A lot more consultation?

Endocrinologist Mone Zaidi at Icahn College of Medicine at Mount Sinai, New York City, is 1 of eLife’s 4 remaining deputy editors and has been attempting to mediate the challenge. He admires Eisen’s vision, he says, “but any new, transformative adjust has to be completed in a cautious manner, with purchase-in from the community”.

Collectively with some of his colleagues, he is attempting to persuade Eisen to slow down, to steer clear of mass resignations and to establish milestones to assess the effects the modifications would have on the lives of operating scientists. “There has to be consultation and danger-mitigation plans,” he says.

The deputy editor who stood down, cell biologist Anna Akhmanova at the University of Utrecht in the Netherlands, shares Zaidi’s view. She says she helped to create the new program, but stepped down as deputy editor due to the fact it was becoming pushed by way of as well quickly. “We need to have evolution, not revolution — lots of tiny, cautious methods to attempt to move the neighborhood towards what would be a superior publishing program,” she says.

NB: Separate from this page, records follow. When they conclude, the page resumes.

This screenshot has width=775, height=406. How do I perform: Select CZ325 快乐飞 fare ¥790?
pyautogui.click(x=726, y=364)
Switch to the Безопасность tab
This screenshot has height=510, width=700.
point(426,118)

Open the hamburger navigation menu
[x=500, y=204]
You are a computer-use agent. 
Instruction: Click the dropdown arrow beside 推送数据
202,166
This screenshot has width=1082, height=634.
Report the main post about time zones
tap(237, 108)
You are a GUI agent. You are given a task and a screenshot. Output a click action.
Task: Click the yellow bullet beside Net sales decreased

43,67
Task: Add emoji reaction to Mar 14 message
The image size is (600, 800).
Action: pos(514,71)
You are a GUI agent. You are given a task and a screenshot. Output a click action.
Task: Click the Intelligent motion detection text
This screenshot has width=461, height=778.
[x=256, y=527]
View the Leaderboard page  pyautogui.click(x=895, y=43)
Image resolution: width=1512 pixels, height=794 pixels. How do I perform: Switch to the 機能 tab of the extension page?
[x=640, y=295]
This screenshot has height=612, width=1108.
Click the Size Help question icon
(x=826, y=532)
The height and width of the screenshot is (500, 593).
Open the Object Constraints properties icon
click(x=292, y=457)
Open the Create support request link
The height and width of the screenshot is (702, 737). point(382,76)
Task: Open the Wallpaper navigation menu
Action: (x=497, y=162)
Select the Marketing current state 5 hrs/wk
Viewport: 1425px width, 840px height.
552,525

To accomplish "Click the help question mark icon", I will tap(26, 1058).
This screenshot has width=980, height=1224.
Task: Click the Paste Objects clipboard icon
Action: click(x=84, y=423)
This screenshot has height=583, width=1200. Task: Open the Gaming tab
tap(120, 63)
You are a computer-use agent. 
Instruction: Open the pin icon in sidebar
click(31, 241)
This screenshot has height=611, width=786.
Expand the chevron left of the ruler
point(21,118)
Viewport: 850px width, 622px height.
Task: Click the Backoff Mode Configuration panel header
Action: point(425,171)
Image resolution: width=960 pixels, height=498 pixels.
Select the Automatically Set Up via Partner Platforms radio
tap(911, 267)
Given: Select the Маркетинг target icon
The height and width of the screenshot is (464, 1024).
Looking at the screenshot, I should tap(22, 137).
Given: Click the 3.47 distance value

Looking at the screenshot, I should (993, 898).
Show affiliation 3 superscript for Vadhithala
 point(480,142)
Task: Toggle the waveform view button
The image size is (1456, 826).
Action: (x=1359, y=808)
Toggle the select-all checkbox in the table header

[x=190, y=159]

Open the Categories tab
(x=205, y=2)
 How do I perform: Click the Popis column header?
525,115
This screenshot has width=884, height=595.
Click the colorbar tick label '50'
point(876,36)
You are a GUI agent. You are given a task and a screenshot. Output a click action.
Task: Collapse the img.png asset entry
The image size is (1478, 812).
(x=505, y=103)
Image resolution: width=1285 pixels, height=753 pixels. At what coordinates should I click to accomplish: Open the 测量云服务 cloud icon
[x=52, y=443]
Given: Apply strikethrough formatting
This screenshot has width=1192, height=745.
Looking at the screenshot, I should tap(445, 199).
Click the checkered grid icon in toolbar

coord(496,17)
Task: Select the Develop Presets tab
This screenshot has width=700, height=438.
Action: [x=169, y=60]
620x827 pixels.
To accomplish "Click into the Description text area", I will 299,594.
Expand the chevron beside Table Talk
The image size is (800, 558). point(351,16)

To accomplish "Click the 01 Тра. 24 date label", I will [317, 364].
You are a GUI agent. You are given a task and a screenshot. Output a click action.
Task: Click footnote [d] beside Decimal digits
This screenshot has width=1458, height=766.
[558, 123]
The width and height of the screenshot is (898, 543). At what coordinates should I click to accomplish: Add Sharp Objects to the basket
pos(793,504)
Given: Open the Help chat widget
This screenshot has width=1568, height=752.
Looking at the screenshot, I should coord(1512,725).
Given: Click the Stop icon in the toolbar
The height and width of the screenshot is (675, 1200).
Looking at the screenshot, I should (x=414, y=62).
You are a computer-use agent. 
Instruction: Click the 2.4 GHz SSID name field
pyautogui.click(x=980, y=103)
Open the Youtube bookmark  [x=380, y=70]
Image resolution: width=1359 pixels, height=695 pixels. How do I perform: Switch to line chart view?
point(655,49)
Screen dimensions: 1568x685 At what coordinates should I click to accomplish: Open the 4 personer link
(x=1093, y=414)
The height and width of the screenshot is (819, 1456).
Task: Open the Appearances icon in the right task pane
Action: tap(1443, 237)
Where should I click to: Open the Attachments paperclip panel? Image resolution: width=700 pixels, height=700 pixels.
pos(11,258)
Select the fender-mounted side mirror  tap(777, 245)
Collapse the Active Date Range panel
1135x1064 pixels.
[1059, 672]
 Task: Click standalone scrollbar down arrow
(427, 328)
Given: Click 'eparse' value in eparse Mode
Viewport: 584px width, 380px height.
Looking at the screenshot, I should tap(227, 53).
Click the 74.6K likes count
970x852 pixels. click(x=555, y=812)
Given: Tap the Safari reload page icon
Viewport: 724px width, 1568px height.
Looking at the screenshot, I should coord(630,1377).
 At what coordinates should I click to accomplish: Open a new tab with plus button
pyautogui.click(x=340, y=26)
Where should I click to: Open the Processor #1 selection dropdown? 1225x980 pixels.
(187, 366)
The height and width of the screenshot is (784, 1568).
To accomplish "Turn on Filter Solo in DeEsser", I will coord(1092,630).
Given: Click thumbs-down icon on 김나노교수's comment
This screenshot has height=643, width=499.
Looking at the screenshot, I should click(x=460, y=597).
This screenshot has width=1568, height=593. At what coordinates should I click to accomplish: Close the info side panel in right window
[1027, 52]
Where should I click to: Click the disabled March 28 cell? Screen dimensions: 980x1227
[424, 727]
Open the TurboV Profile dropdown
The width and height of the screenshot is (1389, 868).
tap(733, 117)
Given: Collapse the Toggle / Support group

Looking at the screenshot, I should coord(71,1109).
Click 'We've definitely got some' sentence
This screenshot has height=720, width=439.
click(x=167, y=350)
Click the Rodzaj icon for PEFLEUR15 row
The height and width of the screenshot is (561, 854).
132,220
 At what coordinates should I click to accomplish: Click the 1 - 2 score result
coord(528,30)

Eisen says he has currently responded to issues by extending — for a quick time — the deadline for the normal reviewing program. “We count on items to evolve in exciting methods as persons start off to see the benefits and possibilities of not creating publishing choices.”

eLife is performing a huge and exciting experiment, nevertheless it functions out,” says stem-cell biologist Fiona Watt, a former eLife deputy editor who is now EMBO’s director. “My sense as a scientist is that the publishing landscape is altering once again.”